E o terceiro período, denominado de Impressões da Belle Époque (1890-1910), coincidiu com a prosperidade econômica do ciclo da borracha, impulsionando a modernização e especialização da produção gráfica. Novas técnicas de impressão e composição elevaram a qualidade dos impressos, que passaram a apresentar acabamento refinado e linguagem visual mais elaborada aos moldes europeus. Além de reconfigurar a produção gráfica no Amazonas, esse momento se refletiu em transformações sociais e culturais da Amazônia, evidenciando o papel central da comunicação impressa na circulação de saberes, informações e valores na região.

2.1 A nascente impressa

A partir do modelo do Circuito de Comunicação Impressa é possível observar que o primeiro estágio marca a formação do elo inicial entre o autor, ou cliente, e o agente de produção gráfica. Esse vínculo se estabeleceu entre o Governo da Província do Amazonas e a Typographia dos Silva Ramos a partir de 1851. Apesar de frágil e instável, essa ligação se manteve sustentada por uma relação conflituosa e de dependência mútua, que, não raro, era atravessada por dificuldades e constantes reclamações de ambos os lados. Nesse período, poucos registros indicam claramente a presença de outros agentes no circuito. Contudo, é possível perceber que eles foram se delineando, ainda que de forma lenta e incipiente.

As demais etapas do circuito ocorriam de forma secundária, determinadas pela própria dinâmica das atividades envolvidas no processo. Por exemplo, uma vez impresso, o jornal precisava ser levado aos assinantes, tarefa desempenhada por entregadores, uma função essencial, mas sobre a qual não foi encontrada documentação. Da mesma forma, a presença de um encadernador sugere múltiplos papéis desempenhados por ele, que além de atuar na etapa de produção gráfica, poderia prestar serviços a casas comerciais ou leitores que desejassem encadernar edições ou livros. Ele também poderia trabalhar no Archivo do Governo, responsável por organizar, guardar e conservar documentos e correspondências da presidência da província.

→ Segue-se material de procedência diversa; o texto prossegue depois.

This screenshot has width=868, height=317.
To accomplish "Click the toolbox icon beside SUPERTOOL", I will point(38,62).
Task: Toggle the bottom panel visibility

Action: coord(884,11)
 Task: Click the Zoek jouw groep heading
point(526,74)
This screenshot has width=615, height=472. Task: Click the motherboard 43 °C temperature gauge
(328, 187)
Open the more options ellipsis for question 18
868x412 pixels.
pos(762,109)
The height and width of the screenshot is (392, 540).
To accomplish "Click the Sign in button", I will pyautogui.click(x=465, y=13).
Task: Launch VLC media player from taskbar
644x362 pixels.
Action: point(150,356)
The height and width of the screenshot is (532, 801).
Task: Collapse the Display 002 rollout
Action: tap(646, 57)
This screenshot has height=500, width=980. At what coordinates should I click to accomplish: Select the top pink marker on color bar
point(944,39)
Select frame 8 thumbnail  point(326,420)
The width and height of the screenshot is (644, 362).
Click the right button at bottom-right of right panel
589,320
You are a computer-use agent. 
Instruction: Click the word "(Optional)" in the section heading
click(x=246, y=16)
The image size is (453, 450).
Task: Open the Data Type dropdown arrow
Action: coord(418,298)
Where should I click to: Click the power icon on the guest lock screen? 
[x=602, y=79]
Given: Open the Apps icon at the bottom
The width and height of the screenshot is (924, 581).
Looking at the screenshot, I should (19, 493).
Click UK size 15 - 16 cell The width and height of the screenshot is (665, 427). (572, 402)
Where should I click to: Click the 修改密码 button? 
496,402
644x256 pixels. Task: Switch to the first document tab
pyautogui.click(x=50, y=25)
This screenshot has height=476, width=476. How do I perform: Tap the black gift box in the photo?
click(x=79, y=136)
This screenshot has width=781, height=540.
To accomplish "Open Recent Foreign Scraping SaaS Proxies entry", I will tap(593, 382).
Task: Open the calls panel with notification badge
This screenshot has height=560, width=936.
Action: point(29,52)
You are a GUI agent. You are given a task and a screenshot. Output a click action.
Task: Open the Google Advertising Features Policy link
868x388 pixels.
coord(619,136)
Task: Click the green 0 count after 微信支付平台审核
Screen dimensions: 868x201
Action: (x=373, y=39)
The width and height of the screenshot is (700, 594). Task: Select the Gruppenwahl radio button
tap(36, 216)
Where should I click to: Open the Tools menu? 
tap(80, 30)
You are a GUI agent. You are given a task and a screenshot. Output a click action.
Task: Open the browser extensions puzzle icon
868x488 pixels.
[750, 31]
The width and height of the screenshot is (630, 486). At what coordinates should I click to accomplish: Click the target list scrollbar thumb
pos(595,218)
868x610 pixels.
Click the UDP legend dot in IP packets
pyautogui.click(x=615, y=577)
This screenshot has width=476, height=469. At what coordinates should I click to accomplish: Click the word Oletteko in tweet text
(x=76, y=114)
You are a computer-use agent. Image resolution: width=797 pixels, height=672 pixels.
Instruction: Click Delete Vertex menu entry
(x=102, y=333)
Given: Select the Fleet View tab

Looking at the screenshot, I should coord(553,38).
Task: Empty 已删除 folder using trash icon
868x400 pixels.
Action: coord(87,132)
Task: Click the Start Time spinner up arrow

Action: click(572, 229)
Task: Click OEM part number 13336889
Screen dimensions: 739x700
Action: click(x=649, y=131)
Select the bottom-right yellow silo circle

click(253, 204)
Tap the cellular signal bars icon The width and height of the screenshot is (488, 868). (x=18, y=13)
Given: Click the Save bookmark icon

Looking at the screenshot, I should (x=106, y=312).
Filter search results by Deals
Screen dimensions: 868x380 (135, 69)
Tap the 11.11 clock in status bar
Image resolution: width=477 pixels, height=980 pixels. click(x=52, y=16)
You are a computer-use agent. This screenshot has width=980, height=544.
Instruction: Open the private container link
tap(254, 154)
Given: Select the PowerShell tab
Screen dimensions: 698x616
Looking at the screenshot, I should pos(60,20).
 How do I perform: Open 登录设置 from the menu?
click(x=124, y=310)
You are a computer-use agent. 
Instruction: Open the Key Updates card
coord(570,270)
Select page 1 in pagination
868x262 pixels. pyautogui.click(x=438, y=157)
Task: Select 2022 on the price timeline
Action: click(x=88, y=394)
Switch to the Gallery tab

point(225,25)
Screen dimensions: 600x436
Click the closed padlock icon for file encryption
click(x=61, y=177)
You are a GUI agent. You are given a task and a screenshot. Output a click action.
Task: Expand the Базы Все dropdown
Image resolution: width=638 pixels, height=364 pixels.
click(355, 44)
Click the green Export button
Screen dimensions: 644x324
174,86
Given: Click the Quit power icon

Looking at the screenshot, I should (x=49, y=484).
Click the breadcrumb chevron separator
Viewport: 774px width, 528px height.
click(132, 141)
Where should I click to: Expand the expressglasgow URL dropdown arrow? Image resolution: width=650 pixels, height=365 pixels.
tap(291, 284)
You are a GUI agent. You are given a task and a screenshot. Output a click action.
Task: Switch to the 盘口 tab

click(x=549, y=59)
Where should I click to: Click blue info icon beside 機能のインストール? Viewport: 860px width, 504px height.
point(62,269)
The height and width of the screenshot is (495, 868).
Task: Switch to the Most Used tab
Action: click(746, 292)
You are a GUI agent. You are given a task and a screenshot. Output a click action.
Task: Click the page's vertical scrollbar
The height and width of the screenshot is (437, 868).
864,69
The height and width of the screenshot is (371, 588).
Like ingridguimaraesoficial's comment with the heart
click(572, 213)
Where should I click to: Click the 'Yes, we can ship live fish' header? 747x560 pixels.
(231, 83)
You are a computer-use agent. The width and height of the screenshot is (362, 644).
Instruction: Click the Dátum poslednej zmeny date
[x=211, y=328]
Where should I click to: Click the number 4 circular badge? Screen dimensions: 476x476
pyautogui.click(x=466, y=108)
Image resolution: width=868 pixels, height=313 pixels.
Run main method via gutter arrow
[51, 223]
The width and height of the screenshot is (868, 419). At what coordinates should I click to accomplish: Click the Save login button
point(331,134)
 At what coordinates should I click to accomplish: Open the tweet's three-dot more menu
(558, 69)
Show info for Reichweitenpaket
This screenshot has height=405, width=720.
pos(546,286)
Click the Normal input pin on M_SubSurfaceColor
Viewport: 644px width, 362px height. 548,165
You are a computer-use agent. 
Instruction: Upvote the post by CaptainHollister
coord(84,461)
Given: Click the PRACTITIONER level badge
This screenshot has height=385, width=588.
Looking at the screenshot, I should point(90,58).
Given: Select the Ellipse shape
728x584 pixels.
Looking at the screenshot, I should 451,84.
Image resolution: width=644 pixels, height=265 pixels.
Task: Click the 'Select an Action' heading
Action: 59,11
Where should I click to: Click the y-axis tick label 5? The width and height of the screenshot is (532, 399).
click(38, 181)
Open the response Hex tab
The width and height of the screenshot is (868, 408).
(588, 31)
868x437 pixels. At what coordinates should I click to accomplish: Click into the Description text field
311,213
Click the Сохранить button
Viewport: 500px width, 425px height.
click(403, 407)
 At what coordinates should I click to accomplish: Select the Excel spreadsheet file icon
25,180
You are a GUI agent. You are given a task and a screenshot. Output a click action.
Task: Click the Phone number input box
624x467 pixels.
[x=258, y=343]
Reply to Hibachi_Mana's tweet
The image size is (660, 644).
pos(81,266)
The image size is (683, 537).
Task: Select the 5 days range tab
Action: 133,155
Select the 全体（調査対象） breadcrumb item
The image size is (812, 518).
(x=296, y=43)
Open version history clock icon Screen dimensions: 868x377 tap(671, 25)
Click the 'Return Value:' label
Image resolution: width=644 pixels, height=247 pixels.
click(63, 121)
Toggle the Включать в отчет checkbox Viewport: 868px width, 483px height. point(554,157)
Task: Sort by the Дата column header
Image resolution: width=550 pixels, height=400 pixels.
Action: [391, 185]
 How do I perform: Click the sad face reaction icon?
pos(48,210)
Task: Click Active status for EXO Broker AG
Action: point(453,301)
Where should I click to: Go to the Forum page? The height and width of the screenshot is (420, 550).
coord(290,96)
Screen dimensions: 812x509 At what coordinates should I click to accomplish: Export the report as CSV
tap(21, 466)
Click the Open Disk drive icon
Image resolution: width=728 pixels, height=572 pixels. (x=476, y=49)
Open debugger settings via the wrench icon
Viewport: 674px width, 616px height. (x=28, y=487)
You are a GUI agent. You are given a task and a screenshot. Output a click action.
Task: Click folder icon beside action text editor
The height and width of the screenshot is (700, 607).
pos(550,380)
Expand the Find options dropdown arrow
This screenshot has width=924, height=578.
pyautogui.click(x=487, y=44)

No que diz respeito à comercialização de impressos, nota-se a ausência de livrarias ou papelarias especializadas nesse período inicial da história da cultura impressa no Amazonas. Ainda assim, a venda de publicações acontecia em lojas de variedades e, por vezes, diretamente em algumas oficinas tipográficas. Além disso, havia as encomendas diretas e as assinaturas de periódicos feitas em livrarias de outras províncias, que, eventualmente, anunciavam suas ofertas nos jornais locais, indicando seus representantes locais.

No início da década de 1860 entrou em funcionamento uma nova oficina tipográfica, que alterou o cenário até então dominado por uma única voz oficial, no periódico O Estrella do Amazonas. O jornal de oposição O Catechista passou a disputar espaço em meio a grupos políticos rivais, com críticas, réplicas e ofensas que se revezavam nas páginas impressas.

Figura 3Jornal A Estrella do Amazonas, 1852, à esquerda e anúncio da oficina tipográfica do jornal Amazonas, 1866, à direita. Fonte: Acervo do autor.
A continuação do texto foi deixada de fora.